Repeat exactly, and nothing more, the lines from the one that includes "Given: Open the 0.0° temperature marker" through the final line of the entries; skip the pictures.

Pixel coordinate grounding data
┄┄┄┄┄┄┄┄┄┄

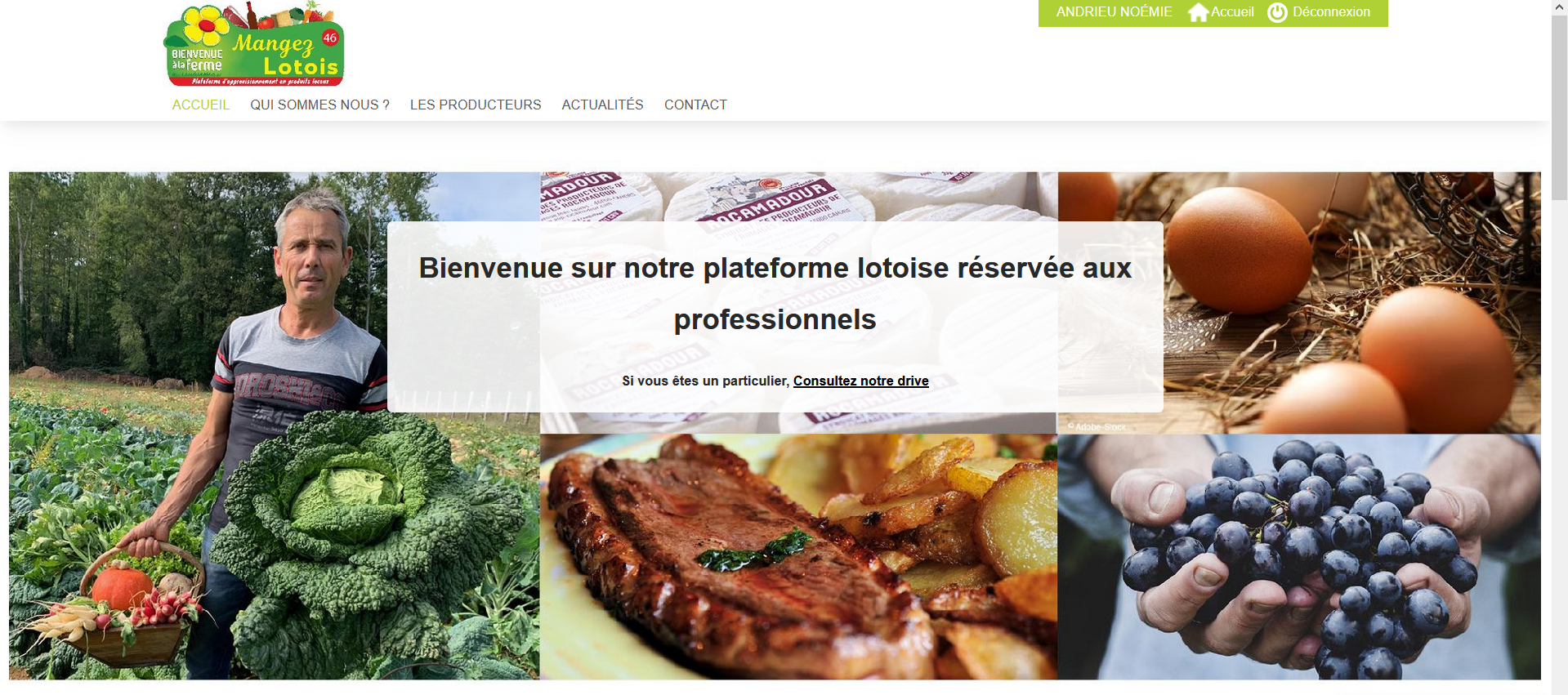Click the power icon beside Déconnexion
This screenshot has height=695, width=1568.
(x=1277, y=12)
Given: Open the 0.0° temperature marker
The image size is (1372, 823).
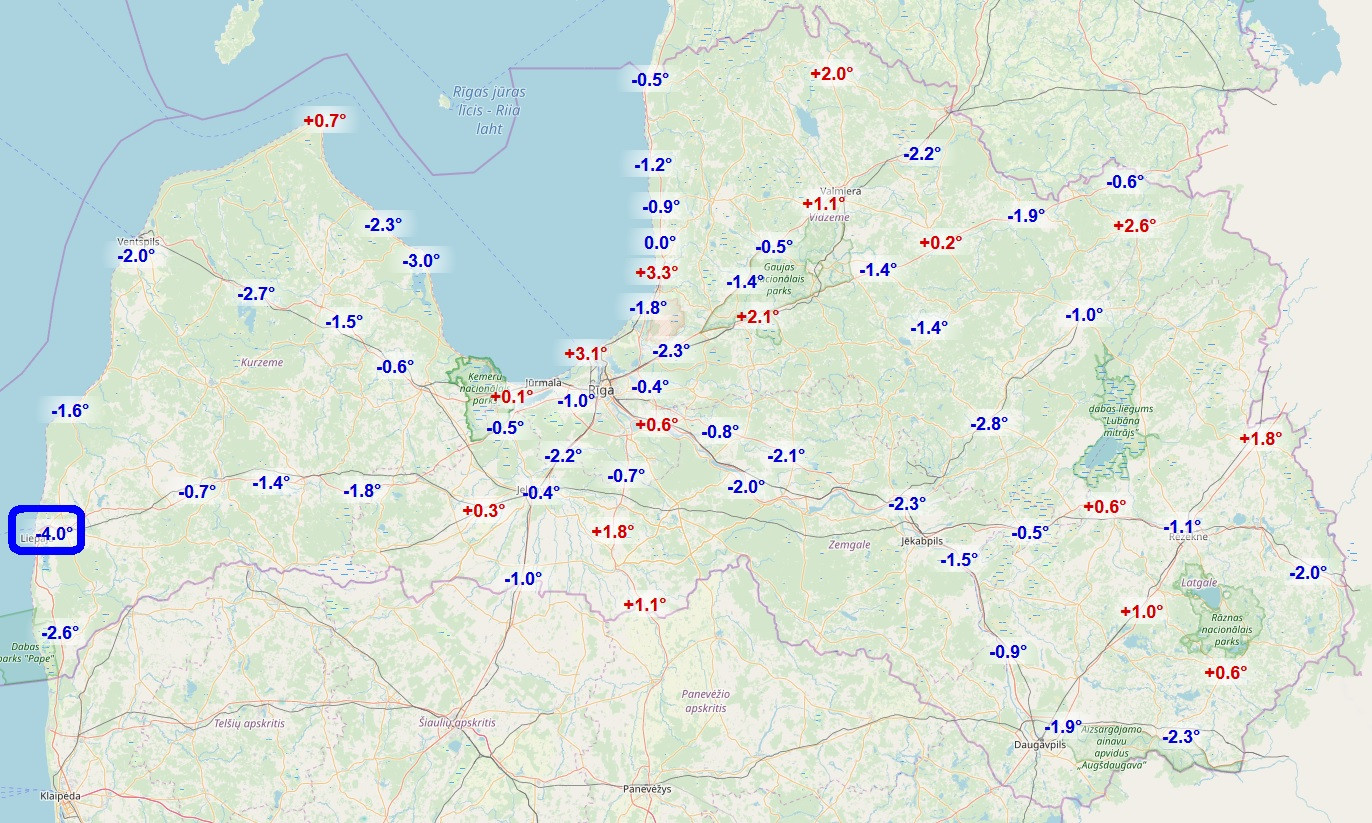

┄┄┄┄┄┄┄┄┄┄

* Expected answer *
Given: Open the 0.0° temperature marker
The image size is (1372, 823).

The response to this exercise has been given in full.